● **GIVEN EXERCISE**:
Rewrite the material below as a numbered list with one line per item and no blank lines.

____ ITEMS

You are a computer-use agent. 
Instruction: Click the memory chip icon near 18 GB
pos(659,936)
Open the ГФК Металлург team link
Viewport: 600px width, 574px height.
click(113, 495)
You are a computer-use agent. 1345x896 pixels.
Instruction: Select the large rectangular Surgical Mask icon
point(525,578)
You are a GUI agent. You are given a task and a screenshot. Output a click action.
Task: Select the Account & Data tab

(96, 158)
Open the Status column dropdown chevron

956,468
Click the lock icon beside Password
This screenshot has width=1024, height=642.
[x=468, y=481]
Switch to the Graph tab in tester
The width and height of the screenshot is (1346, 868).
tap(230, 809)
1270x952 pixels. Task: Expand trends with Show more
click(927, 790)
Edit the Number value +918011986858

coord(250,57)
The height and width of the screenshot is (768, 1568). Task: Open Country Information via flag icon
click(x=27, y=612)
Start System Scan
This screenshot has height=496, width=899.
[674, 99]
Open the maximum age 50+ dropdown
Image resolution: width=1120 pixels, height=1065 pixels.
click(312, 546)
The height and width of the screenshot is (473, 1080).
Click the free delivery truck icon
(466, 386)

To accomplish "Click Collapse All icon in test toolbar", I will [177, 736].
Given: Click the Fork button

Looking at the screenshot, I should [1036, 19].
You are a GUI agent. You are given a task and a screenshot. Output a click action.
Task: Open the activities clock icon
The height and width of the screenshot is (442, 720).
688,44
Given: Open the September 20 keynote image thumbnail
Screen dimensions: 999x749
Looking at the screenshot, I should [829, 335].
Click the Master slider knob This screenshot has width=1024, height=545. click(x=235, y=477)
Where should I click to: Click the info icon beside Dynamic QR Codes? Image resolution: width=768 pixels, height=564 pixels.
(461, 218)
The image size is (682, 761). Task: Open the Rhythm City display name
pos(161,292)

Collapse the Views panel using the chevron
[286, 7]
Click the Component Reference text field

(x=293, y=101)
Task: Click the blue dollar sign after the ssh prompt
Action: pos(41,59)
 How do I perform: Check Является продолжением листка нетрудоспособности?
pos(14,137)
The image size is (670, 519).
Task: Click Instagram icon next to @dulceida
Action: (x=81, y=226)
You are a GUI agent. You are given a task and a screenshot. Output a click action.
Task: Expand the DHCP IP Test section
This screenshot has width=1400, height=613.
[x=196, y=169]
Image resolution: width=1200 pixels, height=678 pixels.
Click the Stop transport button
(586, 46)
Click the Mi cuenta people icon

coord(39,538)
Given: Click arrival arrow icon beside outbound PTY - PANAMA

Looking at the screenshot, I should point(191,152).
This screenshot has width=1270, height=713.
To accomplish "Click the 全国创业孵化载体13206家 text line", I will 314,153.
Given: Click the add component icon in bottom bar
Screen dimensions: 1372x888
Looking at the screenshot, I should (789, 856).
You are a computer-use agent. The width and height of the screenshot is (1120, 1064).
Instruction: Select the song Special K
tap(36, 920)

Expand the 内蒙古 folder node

________

● **IN RESPONSE**:
1. You are a computer-use agent. 
2. Instruction: Click the memory chip icon near 18 GB
3. pos(659,936)
4. Open the ГФК Металлург team link
5. Viewport: 600px width, 574px height.
6. click(113, 495)
7. You are a computer-use agent. 1345x896 pixels.
8. Instruction: Select the large rectangular Surgical Mask icon
9. point(525,578)
10. You are a GUI agent. You are given a task and a screenshot. Output a click action.
11. Task: Select the Account & Data tab
12. (96, 158)
13. Open the Status column dropdown chevron
14. 956,468
15. Click the lock icon beside Password
16. This screenshot has width=1024, height=642.
17. [x=468, y=481]
18. Switch to the Graph tab in tester
19. The width and height of the screenshot is (1346, 868).
20. tap(230, 809)
21. 1270x952 pixels. Task: Expand trends with Show more
22. click(927, 790)
23. Edit the Number value +918011986858
24. coord(250,57)
25. The height and width of the screenshot is (768, 1568). Task: Open Country Information via flag icon
26. click(x=27, y=612)
27. Start System Scan
28. This screenshot has height=496, width=899.
29. [674, 99]
30. Open the maximum age 50+ dropdown
31. Image resolution: width=1120 pixels, height=1065 pixels.
32. click(312, 546)
33. The height and width of the screenshot is (473, 1080).
34. Click the free delivery truck icon
35. (466, 386)
36. To accomplish "Click Collapse All icon in test toolbar", I will [177, 736].
37. Given: Click the Fork button
38. Looking at the screenshot, I should [1036, 19].
39. You are a GUI agent. You are given a task and a screenshot. Output a click action.
40. Task: Open the activities clock icon
41. The height and width of the screenshot is (442, 720).
42. 688,44
43. Given: Open the September 20 keynote image thumbnail
44. Screen dimensions: 999x749
45. Looking at the screenshot, I should [829, 335].
46. Click the Master slider knob This screenshot has width=1024, height=545. click(x=235, y=477)
47. Where should I click to: Click the info icon beside Dynamic QR Codes? Image resolution: width=768 pixels, height=564 pixels.
48. (461, 218)
49. The image size is (682, 761). Task: Open the Rhythm City display name
50. pos(161,292)
51. Collapse the Views panel using the chevron
52. [286, 7]
53. Click the Component Reference text field
54. (x=293, y=101)
55. Task: Click the blue dollar sign after the ssh prompt
56. Action: pos(41,59)
57.  How do I perform: Check Является продолжением листка нетрудоспособности?
58. pos(14,137)
59. The image size is (670, 519).
60. Task: Click Instagram icon next to @dulceida
61. Action: (x=81, y=226)
62. You are a GUI agent. You are given a task and a screenshot. Output a click action.
63. Task: Expand the DHCP IP Test section
64. This screenshot has width=1400, height=613.
65. [x=196, y=169]
66. Image resolution: width=1200 pixels, height=678 pixels.
67. Click the Stop transport button
68. (586, 46)
69. Click the Mi cuenta people icon
70. coord(39,538)
71. Given: Click arrival arrow icon beside outbound PTY - PANAMA
72. Looking at the screenshot, I should point(191,152).
73. This screenshot has width=1270, height=713.
74. To accomplish "Click the 全国创业孵化载体13206家 text line", I will 314,153.
75. Given: Click the add component icon in bottom bar
76. Screen dimensions: 1372x888
77. Looking at the screenshot, I should (789, 856).
78. You are a computer-use agent. The width and height of the screenshot is (1120, 1064).
79. Instruction: Select the song Special K
80. tap(36, 920)
81. Expand the 内蒙古 folder node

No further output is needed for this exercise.